The mechanisms driving vulnerability to alcohol abuse likely extend beyond the striatum. Our KO strategy deleted Lrrk2 not only in the striatum but also in all D1R-expressing neurons, including those in different cortical areas, amygdala, and hippocampus. It is also possible that developmental alterations play a role due to constitutive deletion of Lrrk2. Further studies are needed to investigate the consequences of postnatal disruption of the Lrrk2 gene or pharmacological inhibition of LRRK2 kinase activity to assess its developmental role. We found that a single episode of heavy alcohol drinking decreased LRRK2 kinase activity, bidirectional regulation of alcohol drinking by LRRK2. We speculate that vulnerability to AUD arises from the interaction between developmental changes in LRRK2 function and acute modulation of LRRK2 by alcohol. For instance, low LRRK2 activity in D1-MSNs could prime D1Rs to sensitization upon alcohol exposure, and acute decrease in LRRK2 function by alcohol could further promote D1R hypersensitivity. These findings reveal an important developmental role of Lrrk2 in the striatal function and suggest possible synergism between genetic and developmental factors in the development of complex behaviors and disorders, including vulnerability to AUD.

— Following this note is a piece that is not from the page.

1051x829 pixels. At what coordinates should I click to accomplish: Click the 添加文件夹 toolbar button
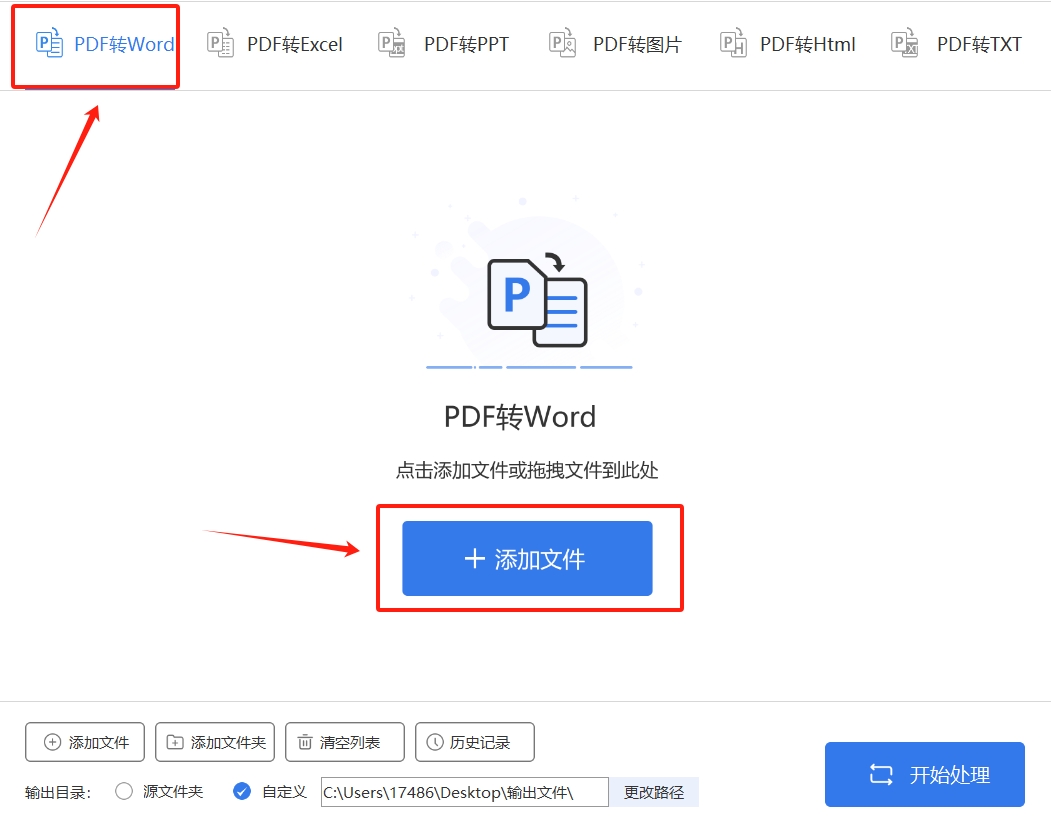[x=215, y=742]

In conclusion, we propose that LRRK2 negatively regulates D1R function in D1-MSNs, limiting receptor signaling and the actions of alcohol that are mediated via D1Rs. LRRK2 activity thus limits the reinforcing properties of alcohol and is expected to promote resilience to heavy alcohol drinking, especially when paired with adverse consequences. Pharmacological manipulations of LRRK2 might hold therapeutic promise in reducing uncontrolled heavy drinking of alcohol.